Posted By on February 10, 2009

Given how much time and effort lawyers and judges spend on search and seizure law, I’ve often wondered how police officers keep it all straight.

Well, the truth is, all the legal opinions written about the Fourth Amendment concern a relatively small number of cases.  They concern the cases where an officer has gone beyond what everyone agrees is legal, but not so far as to have done something that’s clearly wrong.  They pertain to the gray area.

It’s a bit like the story of the helicopter pilot, who was asked how close he could fly to the trees without crashing.

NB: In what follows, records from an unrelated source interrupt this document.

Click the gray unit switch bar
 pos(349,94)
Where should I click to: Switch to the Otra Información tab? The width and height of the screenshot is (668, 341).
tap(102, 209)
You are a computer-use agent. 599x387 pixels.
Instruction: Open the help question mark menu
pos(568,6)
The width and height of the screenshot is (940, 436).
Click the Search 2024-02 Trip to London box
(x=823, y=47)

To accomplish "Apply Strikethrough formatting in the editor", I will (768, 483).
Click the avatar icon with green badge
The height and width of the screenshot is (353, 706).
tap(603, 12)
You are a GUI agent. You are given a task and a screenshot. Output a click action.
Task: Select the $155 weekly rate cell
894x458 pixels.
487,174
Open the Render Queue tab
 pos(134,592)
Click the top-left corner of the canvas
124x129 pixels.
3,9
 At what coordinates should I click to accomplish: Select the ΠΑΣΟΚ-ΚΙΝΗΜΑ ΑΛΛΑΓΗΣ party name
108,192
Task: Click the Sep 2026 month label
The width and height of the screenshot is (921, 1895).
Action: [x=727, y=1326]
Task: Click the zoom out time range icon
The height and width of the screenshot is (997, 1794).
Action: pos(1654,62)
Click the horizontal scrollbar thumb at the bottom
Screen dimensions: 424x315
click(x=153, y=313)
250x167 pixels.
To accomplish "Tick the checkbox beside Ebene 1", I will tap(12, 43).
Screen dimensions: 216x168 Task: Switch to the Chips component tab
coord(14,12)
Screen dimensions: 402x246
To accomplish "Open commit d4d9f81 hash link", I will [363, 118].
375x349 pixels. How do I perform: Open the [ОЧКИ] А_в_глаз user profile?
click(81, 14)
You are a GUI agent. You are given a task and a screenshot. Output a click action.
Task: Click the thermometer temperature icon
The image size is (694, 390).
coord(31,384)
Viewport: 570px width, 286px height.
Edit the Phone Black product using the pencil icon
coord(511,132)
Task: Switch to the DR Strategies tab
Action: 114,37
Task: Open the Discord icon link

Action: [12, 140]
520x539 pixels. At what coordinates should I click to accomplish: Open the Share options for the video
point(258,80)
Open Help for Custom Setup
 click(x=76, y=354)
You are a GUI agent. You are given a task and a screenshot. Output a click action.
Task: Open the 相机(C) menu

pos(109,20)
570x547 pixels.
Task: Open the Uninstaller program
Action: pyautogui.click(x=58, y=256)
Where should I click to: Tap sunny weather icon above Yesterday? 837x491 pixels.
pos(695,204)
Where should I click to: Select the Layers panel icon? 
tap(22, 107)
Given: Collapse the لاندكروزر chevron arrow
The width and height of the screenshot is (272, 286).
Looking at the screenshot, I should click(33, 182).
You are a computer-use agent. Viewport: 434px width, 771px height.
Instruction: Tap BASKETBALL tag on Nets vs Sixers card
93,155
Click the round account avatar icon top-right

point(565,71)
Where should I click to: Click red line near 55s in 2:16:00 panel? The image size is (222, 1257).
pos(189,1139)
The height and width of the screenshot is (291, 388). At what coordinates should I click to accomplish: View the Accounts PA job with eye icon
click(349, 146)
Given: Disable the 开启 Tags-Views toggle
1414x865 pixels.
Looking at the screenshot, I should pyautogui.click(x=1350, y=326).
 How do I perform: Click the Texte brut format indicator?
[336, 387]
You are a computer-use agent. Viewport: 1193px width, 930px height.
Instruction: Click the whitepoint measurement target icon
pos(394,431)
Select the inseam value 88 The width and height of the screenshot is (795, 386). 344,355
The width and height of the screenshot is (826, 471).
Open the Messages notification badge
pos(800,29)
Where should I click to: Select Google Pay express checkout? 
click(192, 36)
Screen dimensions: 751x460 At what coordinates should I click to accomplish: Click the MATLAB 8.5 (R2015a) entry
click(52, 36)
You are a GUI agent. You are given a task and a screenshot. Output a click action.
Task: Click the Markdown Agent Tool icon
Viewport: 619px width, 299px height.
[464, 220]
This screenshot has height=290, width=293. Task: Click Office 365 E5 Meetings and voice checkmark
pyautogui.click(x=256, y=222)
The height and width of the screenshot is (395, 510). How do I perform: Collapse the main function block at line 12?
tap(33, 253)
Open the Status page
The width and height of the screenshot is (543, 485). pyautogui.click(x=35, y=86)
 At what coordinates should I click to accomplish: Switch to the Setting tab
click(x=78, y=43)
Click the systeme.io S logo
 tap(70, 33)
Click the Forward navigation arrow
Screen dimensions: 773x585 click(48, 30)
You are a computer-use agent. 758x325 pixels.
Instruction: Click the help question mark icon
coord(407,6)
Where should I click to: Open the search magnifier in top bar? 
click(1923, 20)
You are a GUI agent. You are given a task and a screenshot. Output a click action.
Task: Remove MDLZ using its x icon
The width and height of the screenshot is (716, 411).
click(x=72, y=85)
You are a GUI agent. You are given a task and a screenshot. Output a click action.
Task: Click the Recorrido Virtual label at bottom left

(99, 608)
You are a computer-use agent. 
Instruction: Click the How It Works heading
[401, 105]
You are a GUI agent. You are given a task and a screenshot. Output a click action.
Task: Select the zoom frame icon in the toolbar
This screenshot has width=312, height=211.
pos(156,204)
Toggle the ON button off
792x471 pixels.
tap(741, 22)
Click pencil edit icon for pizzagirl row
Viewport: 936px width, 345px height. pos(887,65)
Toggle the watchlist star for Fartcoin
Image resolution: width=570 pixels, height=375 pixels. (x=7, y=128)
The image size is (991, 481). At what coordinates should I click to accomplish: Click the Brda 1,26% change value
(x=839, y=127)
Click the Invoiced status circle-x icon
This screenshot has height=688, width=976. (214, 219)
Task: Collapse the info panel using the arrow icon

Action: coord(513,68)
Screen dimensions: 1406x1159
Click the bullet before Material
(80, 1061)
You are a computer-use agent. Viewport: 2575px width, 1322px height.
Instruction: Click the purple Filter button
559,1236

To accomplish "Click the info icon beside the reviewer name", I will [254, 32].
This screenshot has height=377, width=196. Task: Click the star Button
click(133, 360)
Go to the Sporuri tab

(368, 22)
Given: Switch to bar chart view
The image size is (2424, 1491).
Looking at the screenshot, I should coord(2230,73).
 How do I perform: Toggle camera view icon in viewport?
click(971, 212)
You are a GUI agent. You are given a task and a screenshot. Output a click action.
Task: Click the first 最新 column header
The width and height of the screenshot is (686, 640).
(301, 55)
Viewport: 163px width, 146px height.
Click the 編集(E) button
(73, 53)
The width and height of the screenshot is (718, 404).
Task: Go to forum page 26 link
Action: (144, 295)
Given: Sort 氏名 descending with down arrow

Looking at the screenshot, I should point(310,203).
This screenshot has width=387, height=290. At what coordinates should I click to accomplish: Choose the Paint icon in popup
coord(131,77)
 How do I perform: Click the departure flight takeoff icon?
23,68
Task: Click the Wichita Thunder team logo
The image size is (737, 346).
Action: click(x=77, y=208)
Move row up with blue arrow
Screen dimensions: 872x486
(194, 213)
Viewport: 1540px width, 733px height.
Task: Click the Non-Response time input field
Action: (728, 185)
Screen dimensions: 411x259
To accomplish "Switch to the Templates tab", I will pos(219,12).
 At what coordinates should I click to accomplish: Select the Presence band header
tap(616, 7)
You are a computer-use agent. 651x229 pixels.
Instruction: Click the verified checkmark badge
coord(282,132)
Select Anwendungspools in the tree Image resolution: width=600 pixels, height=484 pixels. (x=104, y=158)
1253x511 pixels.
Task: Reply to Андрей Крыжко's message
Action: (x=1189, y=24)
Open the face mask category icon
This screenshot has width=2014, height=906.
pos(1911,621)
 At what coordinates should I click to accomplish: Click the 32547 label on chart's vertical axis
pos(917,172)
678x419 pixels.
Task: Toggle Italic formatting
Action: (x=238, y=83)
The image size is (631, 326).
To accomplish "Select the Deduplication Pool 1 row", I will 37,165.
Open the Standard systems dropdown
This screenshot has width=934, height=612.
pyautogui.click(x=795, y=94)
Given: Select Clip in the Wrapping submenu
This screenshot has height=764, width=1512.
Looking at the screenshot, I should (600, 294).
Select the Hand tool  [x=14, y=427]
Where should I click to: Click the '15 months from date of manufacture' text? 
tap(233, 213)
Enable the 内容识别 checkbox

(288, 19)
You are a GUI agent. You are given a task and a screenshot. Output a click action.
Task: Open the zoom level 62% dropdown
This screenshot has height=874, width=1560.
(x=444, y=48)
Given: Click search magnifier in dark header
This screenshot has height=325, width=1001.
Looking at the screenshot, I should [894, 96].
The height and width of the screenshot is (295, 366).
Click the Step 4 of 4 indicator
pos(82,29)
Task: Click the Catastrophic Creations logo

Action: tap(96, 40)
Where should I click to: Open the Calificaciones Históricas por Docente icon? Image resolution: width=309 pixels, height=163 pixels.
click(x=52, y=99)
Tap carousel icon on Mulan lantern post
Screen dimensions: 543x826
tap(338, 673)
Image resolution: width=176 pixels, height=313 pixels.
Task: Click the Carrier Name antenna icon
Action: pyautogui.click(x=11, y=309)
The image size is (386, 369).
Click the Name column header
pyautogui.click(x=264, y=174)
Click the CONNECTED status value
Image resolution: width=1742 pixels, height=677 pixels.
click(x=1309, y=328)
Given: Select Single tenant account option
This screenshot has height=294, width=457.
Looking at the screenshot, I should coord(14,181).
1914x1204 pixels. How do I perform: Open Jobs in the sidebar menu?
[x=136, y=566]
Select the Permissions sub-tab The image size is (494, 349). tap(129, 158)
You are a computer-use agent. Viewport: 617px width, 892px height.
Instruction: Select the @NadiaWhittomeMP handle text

He said he didn’t know, because he’d never tried to find out.  It’s easier to stay on the right side of the line, than to determine exactly where it stops.

Police are allowed to talk to people.  So long as an encounter is voluntary, a cop can talk to you, like anyone else.  He doesn’t need a reason.

If a cop wants to detain someone, however, he must have what’s called “reasonable suspicion.”  Reasonable suspicion means first of all that a police officer can articulate a specific reason for the stop.  If the answer to the question, “Why did you stop him?” is “I don’t know,” that’s not good enough.  “I had a hunch,” or “I had a feeling” also won’t work.

Second, the explanation must be “reasonable.”  Reasonable is, of course, in the eye of the beholder.  Lawyers spend a lot of time arguing about what’s reasonable, and what’s not.  But again, it’s mostly the close cases that wind up in court.

It’s always reasonable to stop someone who’s committed a crime – even a traffic violation.  A very high number of arrests start out as a traffic stop – for the very good reason that it’s virtually impossible to drive more than a few miles, without violating one traffic law or another.  (If a cop wants to stop a driver, he can always find a reason.)  Many other stops are likely to be reasonable as well.  If someone’s walking down the street, looking into cars, while carrying a screwdriver, courts are likely to say that stop is fine.  Courts look at the “totality of the circumstances,” so whether it’s day or night, or whether it’s a “high-crime area,” count as well.

On the other hand, some things are not reasonable.  Stopping somebody because of his race is not reasonable.  Stopping somebody because of what he’s wearing, or how he looks, or how he looks at you, will also not work.  Detaining somebody because he’s “got no reason to be there,” is also unreasonable, in my opinion, though some courts might disagree with me about that (I’m looking at you, Williamson County).

Temporary detentions, or “Terry stops,” are supposed to be short (only as long as “necessary”), and are supposed to involve as little force as possible.  Courts, however, are likely to sign off on anything that’s justified as “officer safety.”  (Quite reasonably, they don’t want to be accused of doing anything that might endanger an officer’s life.)  One of the things officers are allowed to do (for officer safety) is to pat down anyone they detain.  This is supposedly to find out whether the citizen has a weapon, but as a practical matter, cops find far more drugs than weapons, and one can’t help but wonder if that isn’t (usually?) what they’re looking for.

Over the years, courts have developed a whole field of law devoted to the question of what sorts objects officers can seize after feeling them through someone’s clothing.  Without going into all the kinds of “bulges” they’ve examined, the general rule is that if the cop can tell it’s not a weapon, but he can’t be sure that it’s drugs, he’s supposed to leave it alone.  Otherwise he’s free to seize it.

Again, this is for Terry stops only, or temporary detentions, where the cop has no more than a “reasonable suspicion.”